▶ _Exercise materials_:
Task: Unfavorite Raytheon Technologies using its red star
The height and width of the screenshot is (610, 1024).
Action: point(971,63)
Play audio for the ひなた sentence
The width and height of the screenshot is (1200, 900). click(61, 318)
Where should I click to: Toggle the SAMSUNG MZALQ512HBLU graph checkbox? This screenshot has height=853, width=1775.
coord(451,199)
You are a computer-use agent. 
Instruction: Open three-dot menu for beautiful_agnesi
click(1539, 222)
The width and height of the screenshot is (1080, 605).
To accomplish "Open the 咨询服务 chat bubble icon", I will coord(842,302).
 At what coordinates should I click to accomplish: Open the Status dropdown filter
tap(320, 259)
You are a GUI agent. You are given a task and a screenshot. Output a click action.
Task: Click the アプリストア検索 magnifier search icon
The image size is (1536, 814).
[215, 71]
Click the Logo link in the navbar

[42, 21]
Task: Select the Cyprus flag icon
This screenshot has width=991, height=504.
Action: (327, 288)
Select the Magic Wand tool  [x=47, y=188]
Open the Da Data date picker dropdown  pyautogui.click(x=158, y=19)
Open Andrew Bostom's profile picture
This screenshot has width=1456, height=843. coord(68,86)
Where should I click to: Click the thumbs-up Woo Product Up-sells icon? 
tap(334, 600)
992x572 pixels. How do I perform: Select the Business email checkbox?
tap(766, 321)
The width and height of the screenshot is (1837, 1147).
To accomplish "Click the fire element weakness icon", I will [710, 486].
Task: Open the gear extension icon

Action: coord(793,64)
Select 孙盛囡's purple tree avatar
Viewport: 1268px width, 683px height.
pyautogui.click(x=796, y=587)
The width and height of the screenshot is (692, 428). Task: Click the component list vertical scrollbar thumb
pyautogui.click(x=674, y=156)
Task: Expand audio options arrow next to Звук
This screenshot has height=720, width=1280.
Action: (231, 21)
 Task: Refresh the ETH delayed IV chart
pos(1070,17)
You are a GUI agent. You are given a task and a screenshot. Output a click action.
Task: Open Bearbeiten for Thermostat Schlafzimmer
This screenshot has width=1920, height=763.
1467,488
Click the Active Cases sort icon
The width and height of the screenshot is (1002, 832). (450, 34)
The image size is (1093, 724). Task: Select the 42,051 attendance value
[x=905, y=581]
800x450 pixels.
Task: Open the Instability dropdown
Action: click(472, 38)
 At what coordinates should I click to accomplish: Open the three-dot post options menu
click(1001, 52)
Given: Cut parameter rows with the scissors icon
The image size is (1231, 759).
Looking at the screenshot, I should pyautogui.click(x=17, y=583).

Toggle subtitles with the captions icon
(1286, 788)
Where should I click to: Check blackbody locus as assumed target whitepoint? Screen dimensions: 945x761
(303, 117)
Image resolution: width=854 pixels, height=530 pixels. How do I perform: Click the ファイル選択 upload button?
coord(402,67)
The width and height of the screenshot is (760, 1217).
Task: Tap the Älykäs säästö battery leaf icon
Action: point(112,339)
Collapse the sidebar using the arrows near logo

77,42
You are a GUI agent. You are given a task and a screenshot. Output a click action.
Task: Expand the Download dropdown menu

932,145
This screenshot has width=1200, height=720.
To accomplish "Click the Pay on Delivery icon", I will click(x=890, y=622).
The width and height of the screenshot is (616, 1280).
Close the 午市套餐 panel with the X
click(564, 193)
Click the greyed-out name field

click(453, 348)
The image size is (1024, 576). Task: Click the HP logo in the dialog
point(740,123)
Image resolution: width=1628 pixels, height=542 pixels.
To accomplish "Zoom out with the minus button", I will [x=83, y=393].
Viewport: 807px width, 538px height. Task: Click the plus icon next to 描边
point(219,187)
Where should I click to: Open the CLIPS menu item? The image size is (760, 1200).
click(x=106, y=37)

▶ _What this task involves_: Extract all of the data shown above and repeat it verbatim.

▶ _Task result_:
Task: Unfavorite Raytheon Technologies using its red star
The height and width of the screenshot is (610, 1024).
Action: point(971,63)
Play audio for the ひなた sentence
The width and height of the screenshot is (1200, 900). click(61, 318)
Where should I click to: Toggle the SAMSUNG MZALQ512HBLU graph checkbox? This screenshot has height=853, width=1775.
coord(451,199)
You are a computer-use agent. 
Instruction: Open three-dot menu for beautiful_agnesi
click(1539, 222)
The width and height of the screenshot is (1080, 605).
To accomplish "Open the 咨询服务 chat bubble icon", I will coord(842,302).
 At what coordinates should I click to accomplish: Open the Status dropdown filter
tap(320, 259)
You are a GUI agent. You are given a task and a screenshot. Output a click action.
Task: Click the アプリストア検索 magnifier search icon
The image size is (1536, 814).
[215, 71]
Click the Logo link in the navbar

[42, 21]
Task: Select the Cyprus flag icon
This screenshot has width=991, height=504.
Action: (327, 288)
Select the Magic Wand tool  [x=47, y=188]
Open the Da Data date picker dropdown  pyautogui.click(x=158, y=19)
Open Andrew Bostom's profile picture
This screenshot has width=1456, height=843. coord(68,86)
Where should I click to: Click the thumbs-up Woo Product Up-sells icon? 
tap(334, 600)
992x572 pixels. How do I perform: Select the Business email checkbox?
tap(766, 321)
The width and height of the screenshot is (1837, 1147).
To accomplish "Click the fire element weakness icon", I will [710, 486].
Task: Open the gear extension icon

Action: coord(793,64)
Select 孙盛囡's purple tree avatar
Viewport: 1268px width, 683px height.
pyautogui.click(x=796, y=587)
The width and height of the screenshot is (692, 428). Task: Click the component list vertical scrollbar thumb
pyautogui.click(x=674, y=156)
Task: Expand audio options arrow next to Звук
This screenshot has height=720, width=1280.
Action: (231, 21)
 Task: Refresh the ETH delayed IV chart
pos(1070,17)
You are a GUI agent. You are given a task and a screenshot. Output a click action.
Task: Open Bearbeiten for Thermostat Schlafzimmer
This screenshot has width=1920, height=763.
1467,488
Click the Active Cases sort icon
The width and height of the screenshot is (1002, 832). (450, 34)
The image size is (1093, 724). Task: Select the 42,051 attendance value
[x=905, y=581]
800x450 pixels.
Task: Open the Instability dropdown
Action: click(472, 38)
 At what coordinates should I click to accomplish: Open the three-dot post options menu
click(1001, 52)
Given: Cut parameter rows with the scissors icon
The image size is (1231, 759).
Looking at the screenshot, I should pyautogui.click(x=17, y=583).

Toggle subtitles with the captions icon
(1286, 788)
Where should I click to: Check blackbody locus as assumed target whitepoint? Screen dimensions: 945x761
(303, 117)
Image resolution: width=854 pixels, height=530 pixels. How do I perform: Click the ファイル選択 upload button?
coord(402,67)
The width and height of the screenshot is (760, 1217).
Task: Tap the Älykäs säästö battery leaf icon
Action: point(112,339)
Collapse the sidebar using the arrows near logo

77,42
You are a GUI agent. You are given a task and a screenshot. Output a click action.
Task: Expand the Download dropdown menu

932,145
This screenshot has width=1200, height=720.
To accomplish "Click the Pay on Delivery icon", I will click(x=890, y=622).
The width and height of the screenshot is (616, 1280).
Close the 午市套餐 panel with the X
click(564, 193)
Click the greyed-out name field

click(453, 348)
The image size is (1024, 576). Task: Click the HP logo in the dialog
point(740,123)
Image resolution: width=1628 pixels, height=542 pixels.
To accomplish "Zoom out with the minus button", I will [x=83, y=393].
Viewport: 807px width, 538px height. Task: Click the plus icon next to 描边
point(219,187)
Where should I click to: Open the CLIPS menu item? The image size is (760, 1200).
click(x=106, y=37)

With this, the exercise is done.